Start of Given records

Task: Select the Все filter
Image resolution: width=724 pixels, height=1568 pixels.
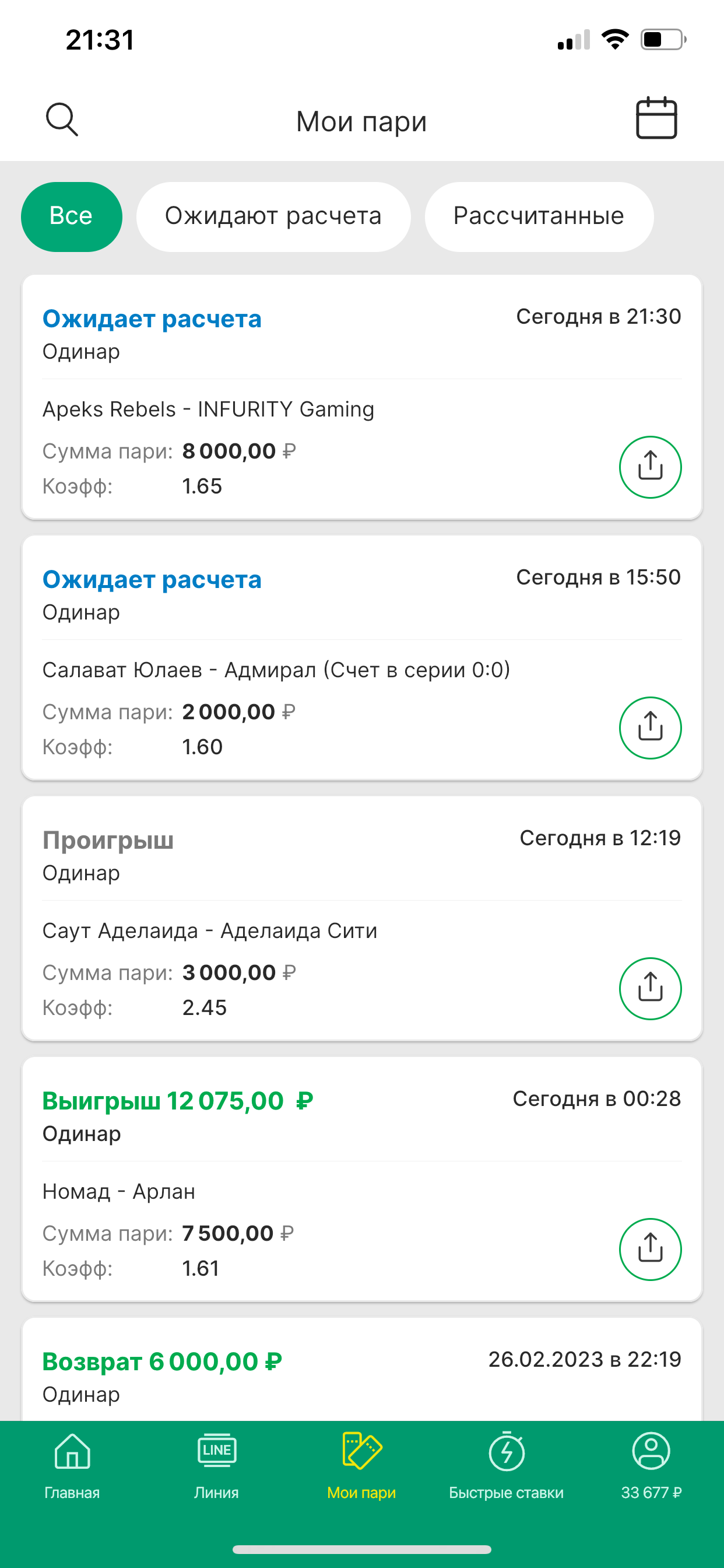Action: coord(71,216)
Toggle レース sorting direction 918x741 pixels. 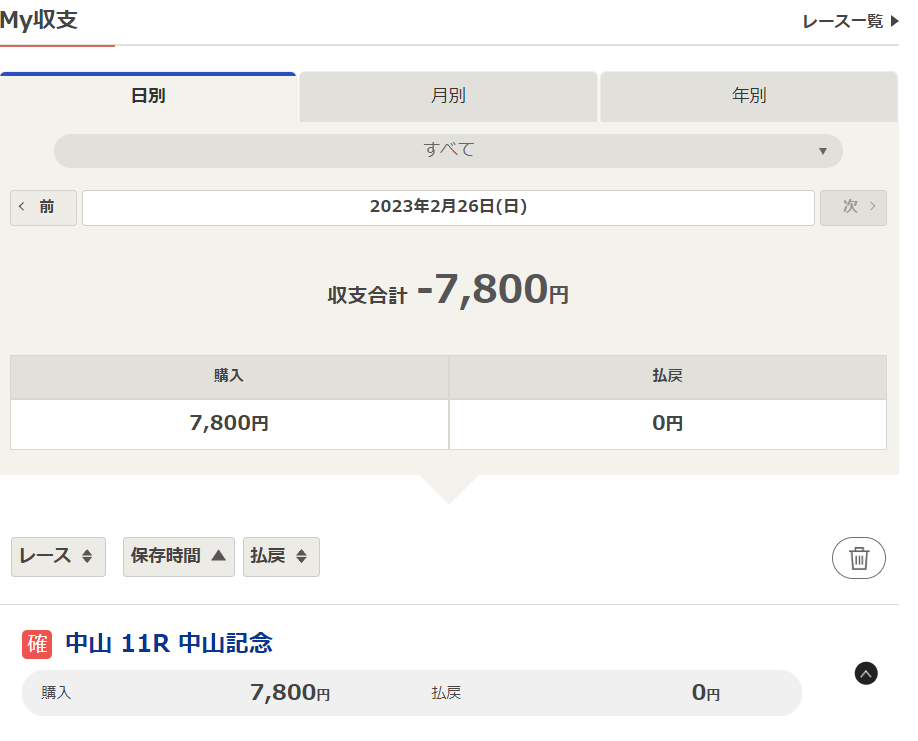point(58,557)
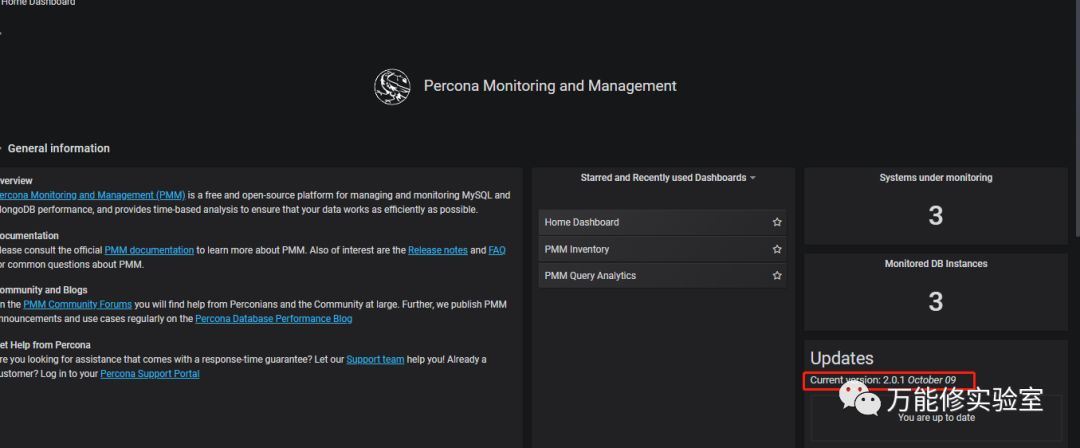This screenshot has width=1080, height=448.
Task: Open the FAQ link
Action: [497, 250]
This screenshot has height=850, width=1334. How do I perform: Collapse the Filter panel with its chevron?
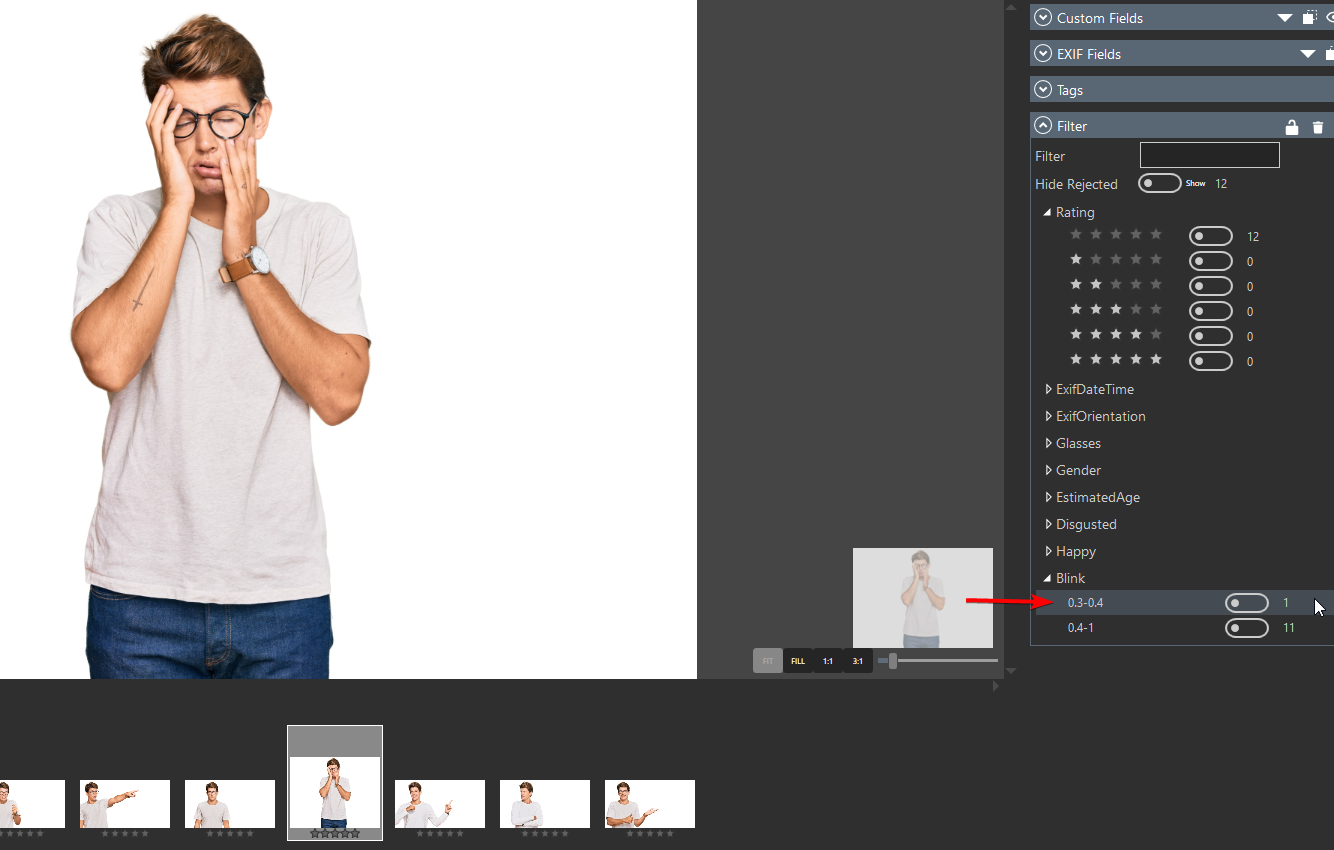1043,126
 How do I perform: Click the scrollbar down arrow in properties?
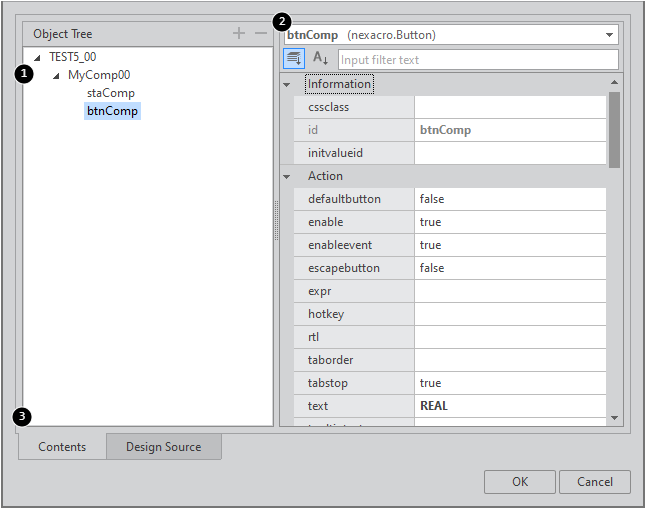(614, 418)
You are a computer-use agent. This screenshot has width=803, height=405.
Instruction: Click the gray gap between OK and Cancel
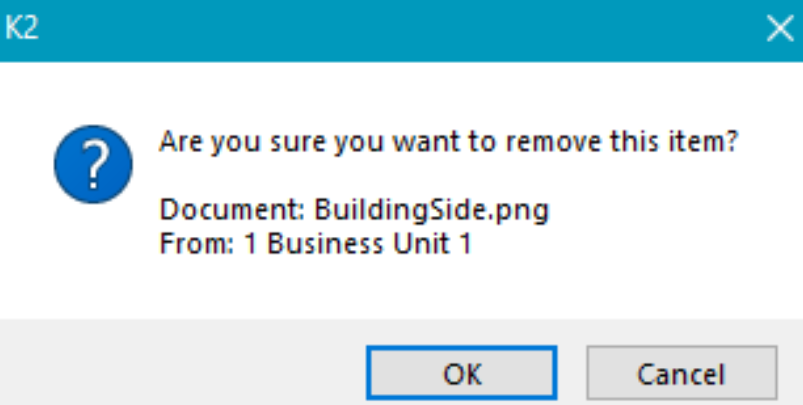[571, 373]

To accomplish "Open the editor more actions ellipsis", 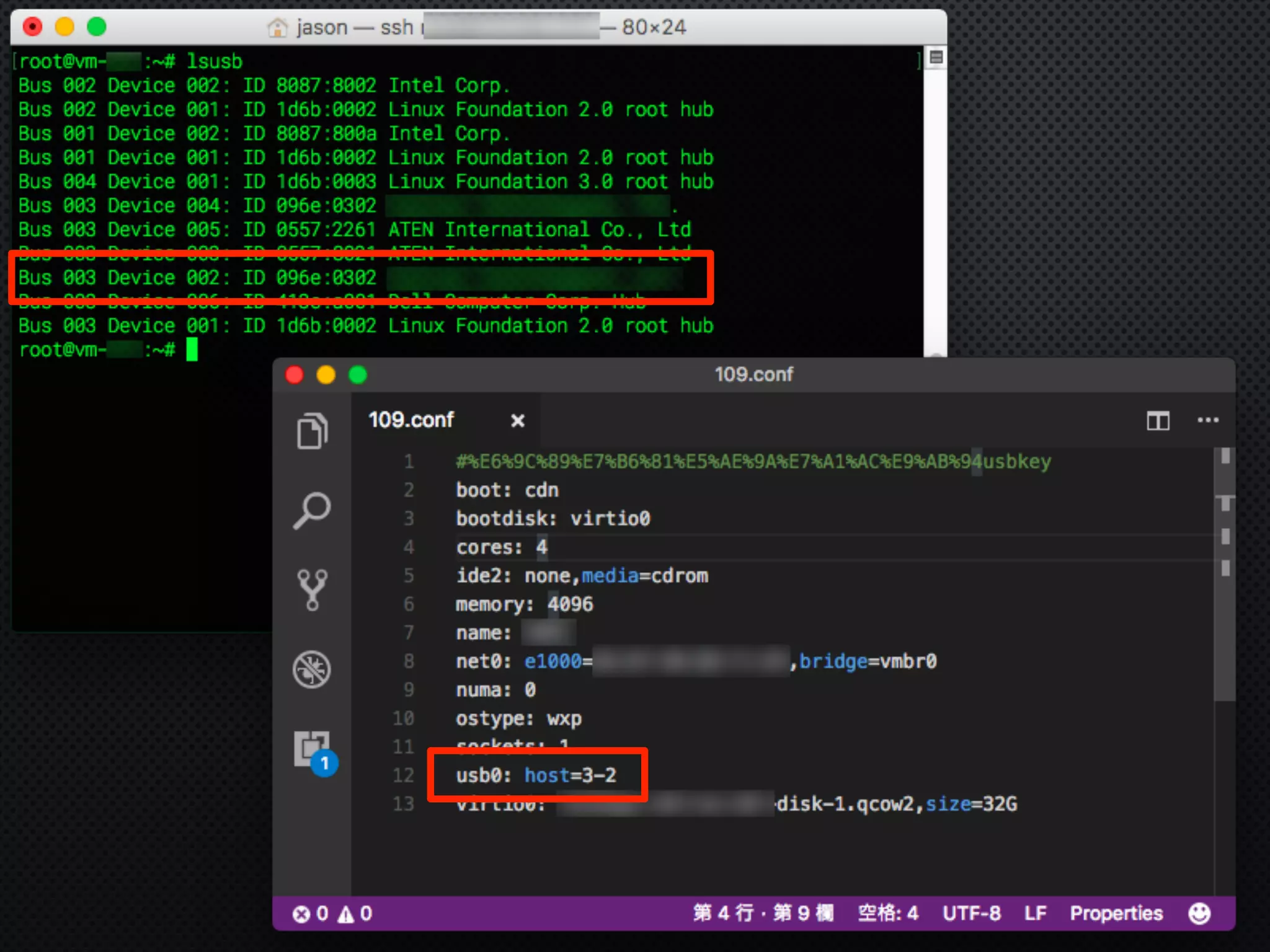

End of Given records

# Written instruction
Reproduce word for word the stretch from the line containing "This screenshot has height=850, width=1334." through the end of the items, leaving the pictures out.

# Task answer
This screenshot has height=850, width=1334. How do I perform: Collapse the Filter panel with its chevron?
1043,126
 How do I perform: Click the scrollbar down arrow in properties?
(614, 418)
You are a computer-use agent. This screenshot has width=803, height=405.
Instruction: Click the gray gap between OK and Cancel
[571, 373]

To accomplish "Open the editor more actions ellipsis", 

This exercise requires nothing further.